(WHAT TO PRODUCE)
Output all the data exactly. Pictures do not belong in the copy.

(TASK INPUTS)
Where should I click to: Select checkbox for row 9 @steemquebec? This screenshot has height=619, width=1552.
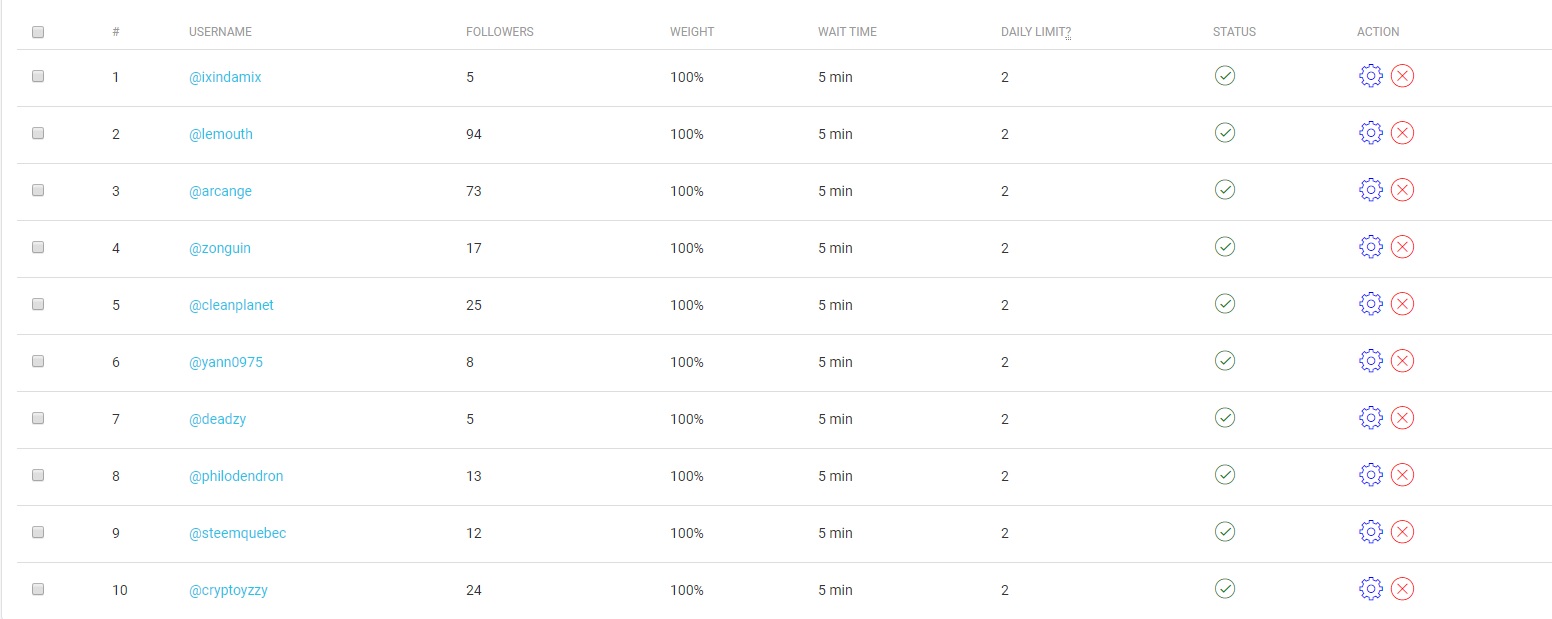coord(38,532)
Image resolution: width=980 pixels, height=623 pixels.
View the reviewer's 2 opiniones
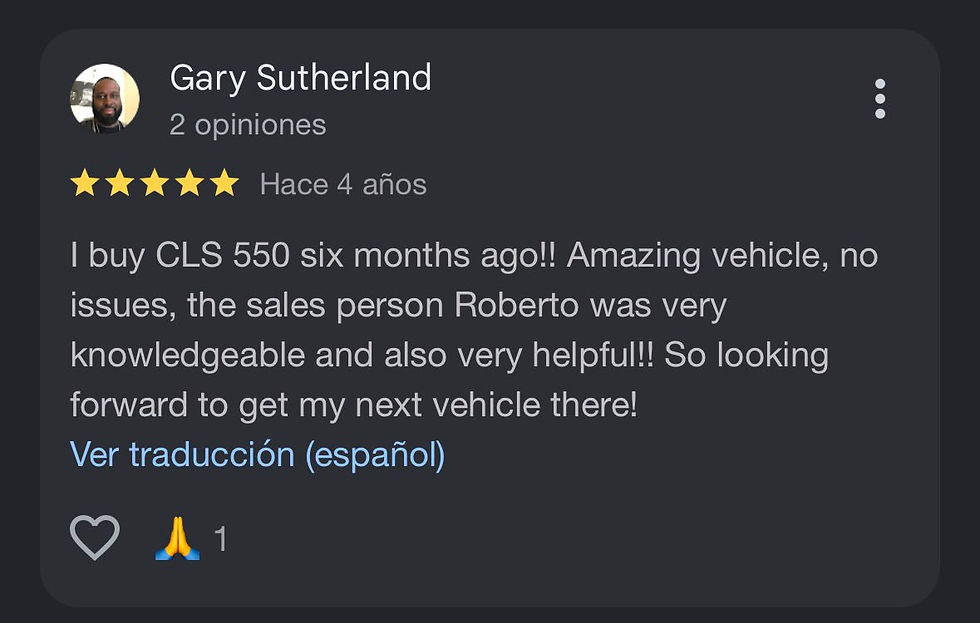tap(248, 125)
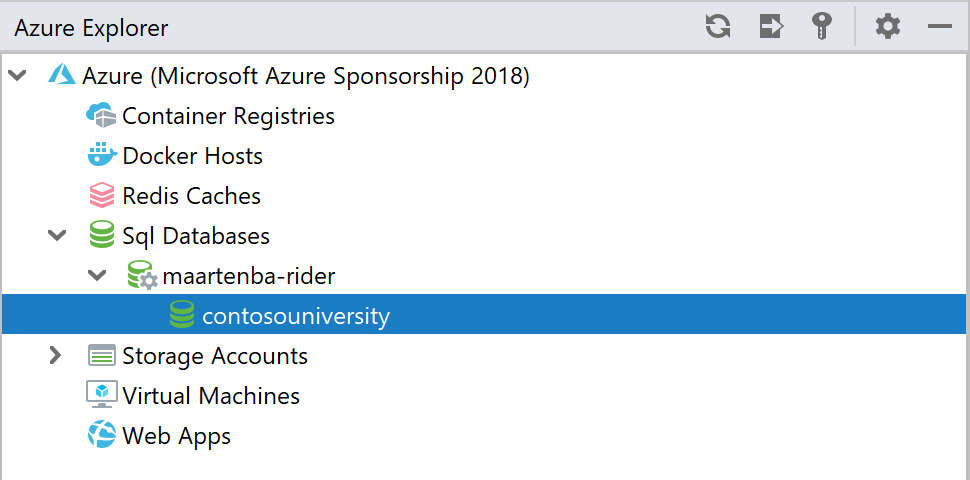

(EXPECTED ANSWER)
Where should I click to: Select checkbox for row 9 @steemquebec? This screenshot has height=619, width=1552.
coord(38,532)
Image resolution: width=980 pixels, height=623 pixels.
View the reviewer's 2 opiniones
tap(248, 125)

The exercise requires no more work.